Consider patients and doctors as players and you may assume that they’re co-operating – but in fact they often have competing agendas. 

There is inherent conflict built into the system. Patients want quick, holistic, personalised care. However, clincians are overwhelmed, resulting in delays, work in silos (even within teams) and delivery of care in disease ‘buckets’, eg diabetes. In short, patients often play a long-term or infinite game and clinicians resort to playing a short-term, finite game. The importance of prevention - the infinite game, is well documented, but difficult when providers struggle to cope with current demand and is hard to measure. 

Technology is increasingly used in healthcare to support both clinical care and administration. It can help bridge the gap between patients’ competing agendas and support prevention at scale.

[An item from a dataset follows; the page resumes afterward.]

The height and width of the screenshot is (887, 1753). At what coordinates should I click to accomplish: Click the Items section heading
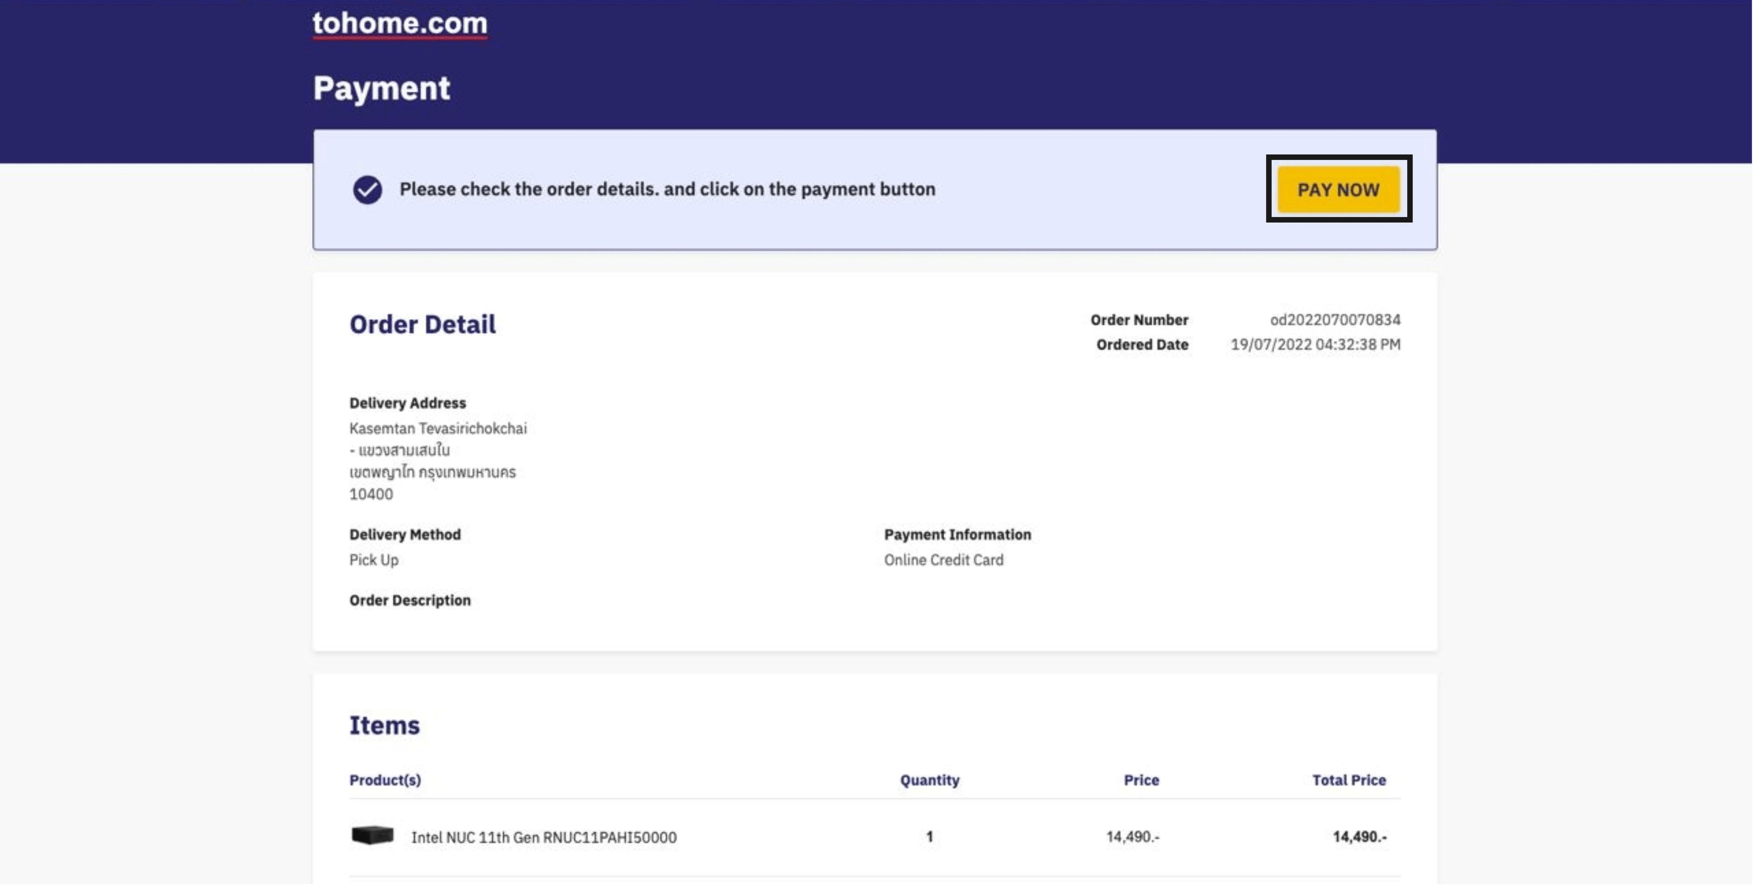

However, adoption has been slower than hoped, both from patients and clinicians, and there has been paucity of evidence of its impact. 

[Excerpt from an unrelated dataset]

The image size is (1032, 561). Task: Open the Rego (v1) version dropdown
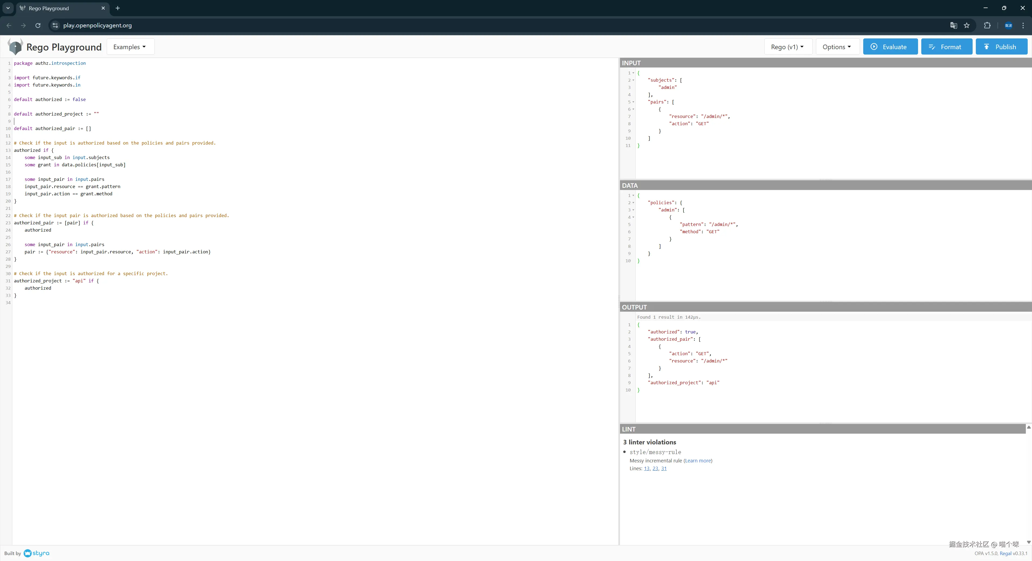(x=788, y=47)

So what’s happening now? Well, the adoption issue has evaporated. In a few weeks, general practice has completely transformed the way services are delivered, with rapid mobilisaition for remote working. Our patient demand has fallen whilst capacity is beginning to stabilise. There has never been a more important time for general practice to work proactively, which is probably best done using technology as it needs to be delivered quickly and at scale. Our practice is testing groups of clinicians supporting groups of patients online using Zoom, Microsoft Teams and Youtube, complimented with online messages, triage and video consultations.  Our survey of some 2,000 patients shared how they would like for us to communicate with them and we are working flat out to deliver this. Click here to find out more.

Currently, a plethora of IT providers are willing to offer their software for free. However, there’s a risk practices, facing uncertainty, will quickly deploy disparate software, resulting in fragmentation of current services, stressed staff during deployment and a mountain of work post pandemic to untangle.

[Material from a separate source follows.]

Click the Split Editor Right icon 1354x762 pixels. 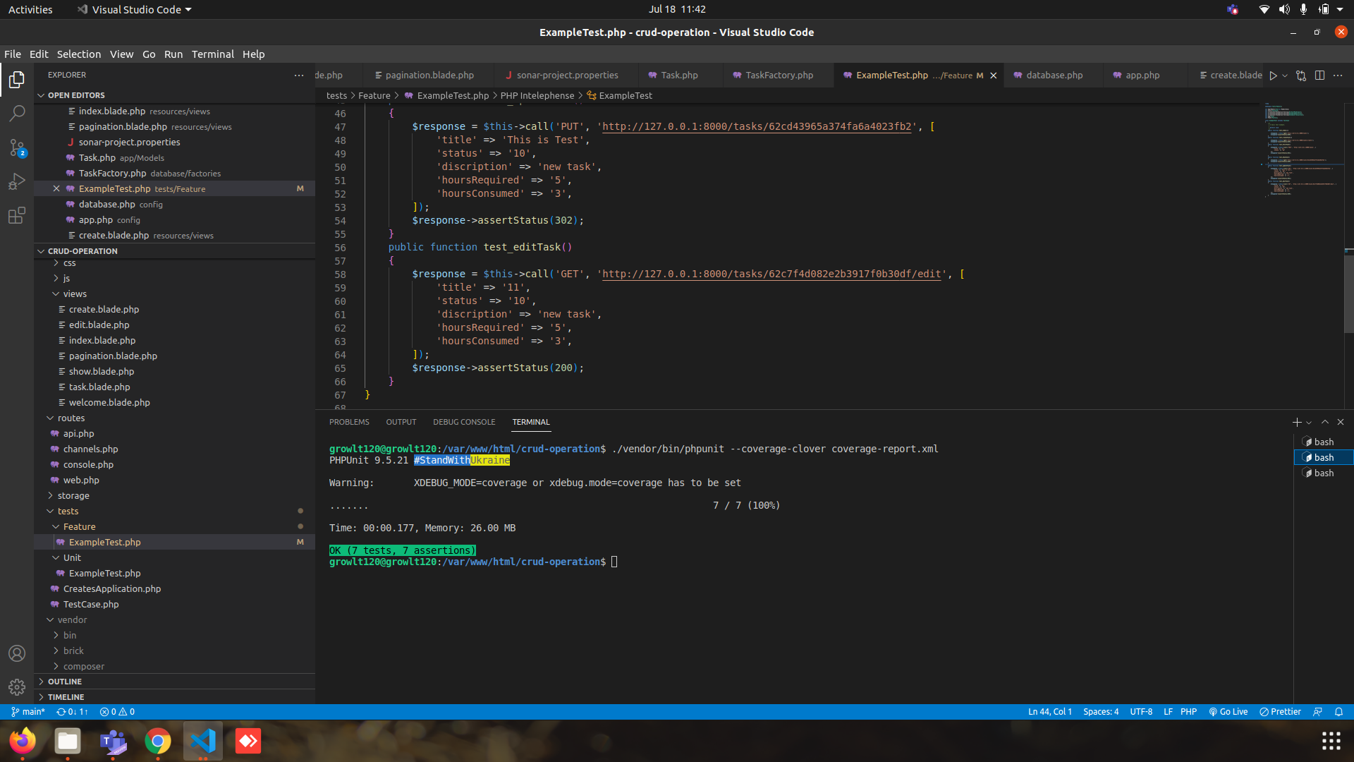tap(1319, 75)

Many frameworks could be applied for the COVID-19 pandemic. One of my favourites is outlined by Professor Markides, strategy professor at London Business School, in his book ‘Game-Changing Strategies’. He shares that innovation is not improving what we currently do but re-thinking the entire system. The WHO, WHAT, HOW model, outlined below, might help. It’s probably worth thinking about what it is we really do. Are airlines selling flights or destinations and memories? In the same way, is general practice all about the ‘GP appointment’ or should we support the relationship before and after the appointment? Is the focus on healthcare based solely on illness or should it move to wellness? 

WHO - Which patients?
Traditionally, we group patients according to a disease model such as diabetes, but perhaps behaviour segmentation ought to be considered - for example by using the Patient Activation Measure (PAM), which quantifies patients’ knowledge skills and confidence in managing their health and provides them with personalised support? Our practice developed fictional characters around CQC population groups so we could understand patients better and personalise the service provided. 

WHAT - Redefine what is being offered to patients. 
Explore patient ‘pain points’, (excuse the pun!). What is it that frustrates patients? What adds value? If access is important to patients and given the ability to work remotely, can we offer increased access in the evenings and at weekends? 

HOW - to play that game. 
How do we deliver care? We can then choose technology that best fits our priorities. The best place to start is to build on competencies within our practices. 

Understanding game theory models in general practice helps to mathematically calculate which areas of technology might bridge the gap between competing drivers for patients and clinicians and result in better outcomes for all. Technology is only one aspect however, unless we change the culture, incentives, structures and processes as well as support staff, nothing will change.

General practice must be made future proof, we need to own problems and solutions and innovate, now is the time. Game on!